Politics was the last thing I ever imagined myself doing.


I’m not someone who chases titles or the spotlight, and I never set out to be in politics at all. But when I looked around at my community, I saw something I couldn’t ignore—a real opportunity to step up and help make a positive change.

I believed then, and I still believe now, that leadership needs to be about transparency, about real community engagement, about giving people a voice and a path to use it. I didn’t want politics to feel like a closed room where only a few people made the decisions. I wanted it to feel human again—something people could be part of, something they could shape with their ideas, their voices, and their hopes for the future.

When I put my name forward, I didn’t know what would happen. I just knew that if nobody else was going to open the door to real change, then I would. I believed that people deserved better than being left out of the conversations that shaped their lives. They deserved leadership that trusted them, listened to them, and believed that real power isn’t about holding on tighter—it’s about giving it back to the people who built this community in the first place.

My Dream For Casselman

I want Casselman to be a place where people feel proud to put down roots, where families grow together across generations, where seniors are valued for the foundations they built, and where young people see a future full of opportunity right here at home. I want leadership that listens, acts with integrity, and stands shoulder to shoulder with the community it serves, protecting the heart of this town while building something even stronger for the future.

I believe growth should lift us up, not move us away from who we are. I believe we can welcome new ideas, create new opportunities, and still hold tight to the values and spirit that make Casselman unique.
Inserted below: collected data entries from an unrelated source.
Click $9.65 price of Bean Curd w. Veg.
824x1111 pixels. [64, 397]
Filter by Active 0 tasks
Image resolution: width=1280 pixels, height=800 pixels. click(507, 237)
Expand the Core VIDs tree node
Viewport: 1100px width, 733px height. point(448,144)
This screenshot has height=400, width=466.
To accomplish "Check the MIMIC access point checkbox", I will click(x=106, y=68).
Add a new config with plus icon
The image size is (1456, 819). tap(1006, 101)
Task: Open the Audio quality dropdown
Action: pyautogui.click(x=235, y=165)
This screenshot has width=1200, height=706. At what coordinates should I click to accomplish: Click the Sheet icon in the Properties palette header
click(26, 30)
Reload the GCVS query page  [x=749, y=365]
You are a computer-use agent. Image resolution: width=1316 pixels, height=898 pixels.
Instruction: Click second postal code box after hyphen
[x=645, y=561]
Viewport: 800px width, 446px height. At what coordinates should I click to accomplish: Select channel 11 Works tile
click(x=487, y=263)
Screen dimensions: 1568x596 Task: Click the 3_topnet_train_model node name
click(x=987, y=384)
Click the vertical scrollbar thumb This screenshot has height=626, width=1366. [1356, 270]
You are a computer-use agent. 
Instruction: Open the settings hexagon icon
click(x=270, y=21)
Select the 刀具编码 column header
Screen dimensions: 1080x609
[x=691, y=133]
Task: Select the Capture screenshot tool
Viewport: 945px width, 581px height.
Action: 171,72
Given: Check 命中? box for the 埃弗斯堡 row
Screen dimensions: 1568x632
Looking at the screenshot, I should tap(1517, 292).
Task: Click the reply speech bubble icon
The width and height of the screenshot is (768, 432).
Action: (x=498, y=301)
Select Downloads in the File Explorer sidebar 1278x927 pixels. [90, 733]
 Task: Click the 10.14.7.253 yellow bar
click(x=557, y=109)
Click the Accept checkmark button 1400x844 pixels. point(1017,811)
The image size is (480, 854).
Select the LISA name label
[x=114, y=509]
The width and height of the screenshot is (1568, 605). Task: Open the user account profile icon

We can be a town that grows with purpose, with pride, and with a deep respect for the people who call it home.

 

I see a Casselman where small businesses thrive, where neighbours know each other by name, and where every generation feels connected to the next. A town where belonging isn’t something you search for—it’s something you feel the moment you arrive.

That’s the Casselman I fight for every day—resilient, welcoming, proud—and that’s the Casselman I’m honoured to help build, together with all of you.